If we look at the staff quality of life continuum as it relates to professional behaviour we see that there is a difference between distressed staff and well staff.

“If you look at the guidelines of the Medical Council, eight domains of good professional practice contributing to these things are described. Two of these, clinical skills and scholarship I would suggest are well catered for in their training and education, but the other six are not. They include intangibles such as professionalism, management including self-management, the relationship to patients, communication and interpersonal skills and collaboration and team work. These ‘difficult to define’ concepts are actually the ones that bring most clinicians to crisis point and they are the ones that impact perhaps most commonly on patient experience. It is these factors that we need to look at if we are going to have a fuller understanding of the management of our health service personnel.

“You might ask why any of this matters to a healthcare manager and it is a reasonable question. The reason clinician wellbeing really matters to the healthcare manager is because clinician wellbeing really matters to patient care. We know if we look at the staff quality of life continuum as it relates to professional behaviour we see that there is a difference between distressed staff and well staff. Distressed clinicians focus on themselves and they have reduced empathy. Well staff focus on the patient and they have increased empathy. Distressed staff have reduced compassion with more medical errors, poorer communication, less satisfaction at work and a higher prevalence of depression and substance misuse. Well staff are able to have compassion. Their quality of care is high; they have enhanced communication and greater satisfaction at work.

“We could also promote wellbeing if we had a common understanding of what wellbeing might be. My favourite understanding of wellness comes from the work of the New Economic Forum which describes ‘five ways to wellbeing’. They are to connect, be active, take notice, and keep learning and give. These five ways are characteristics of those who have wellbeing but they are also activities we could use to fill our lives.

”Burnout isn’t inevitable. It could be something that we as clinicians and as managers could look to prevent for ourselves, but as managers we must promote an environment where it is actually addressed.
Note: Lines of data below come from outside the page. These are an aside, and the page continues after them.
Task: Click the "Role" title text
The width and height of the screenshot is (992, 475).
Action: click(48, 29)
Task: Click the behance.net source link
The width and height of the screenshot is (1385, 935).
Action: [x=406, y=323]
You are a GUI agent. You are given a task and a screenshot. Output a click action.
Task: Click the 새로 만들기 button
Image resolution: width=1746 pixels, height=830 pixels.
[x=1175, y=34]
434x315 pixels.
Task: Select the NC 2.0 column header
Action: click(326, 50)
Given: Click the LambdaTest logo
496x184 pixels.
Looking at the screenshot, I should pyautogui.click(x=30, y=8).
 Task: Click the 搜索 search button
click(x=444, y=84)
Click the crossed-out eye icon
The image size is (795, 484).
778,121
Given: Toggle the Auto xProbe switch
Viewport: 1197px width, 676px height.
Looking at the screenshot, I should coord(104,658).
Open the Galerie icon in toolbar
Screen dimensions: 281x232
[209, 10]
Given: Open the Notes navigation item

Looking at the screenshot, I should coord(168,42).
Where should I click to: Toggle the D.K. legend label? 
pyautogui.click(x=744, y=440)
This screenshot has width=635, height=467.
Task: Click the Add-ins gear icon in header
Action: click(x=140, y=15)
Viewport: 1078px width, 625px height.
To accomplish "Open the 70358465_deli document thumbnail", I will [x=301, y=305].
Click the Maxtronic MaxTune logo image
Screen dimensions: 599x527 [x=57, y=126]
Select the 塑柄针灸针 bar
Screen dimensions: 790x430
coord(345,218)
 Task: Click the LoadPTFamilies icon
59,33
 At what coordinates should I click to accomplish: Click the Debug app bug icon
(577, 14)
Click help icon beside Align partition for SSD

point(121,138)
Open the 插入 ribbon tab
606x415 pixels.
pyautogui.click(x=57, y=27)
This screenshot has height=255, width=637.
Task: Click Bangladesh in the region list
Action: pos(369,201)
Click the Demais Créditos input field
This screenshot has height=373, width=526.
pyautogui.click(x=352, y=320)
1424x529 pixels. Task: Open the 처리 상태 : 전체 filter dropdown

This involves introducing choice and making sure that the balance between stress and satisfaction is not unfavourable and so burnout is not inevitable.

“This leadership also involves promoting a concept known as ‘resilience’. There are six domains of resilience which we could look at. These are education, a secure base, social competences, friendships, talents and interests and of course positive values. All contribute to resilience.

“The resilient way forward is through teamwork and that involves all of us. We need to work together. We need to find models where this is possible.”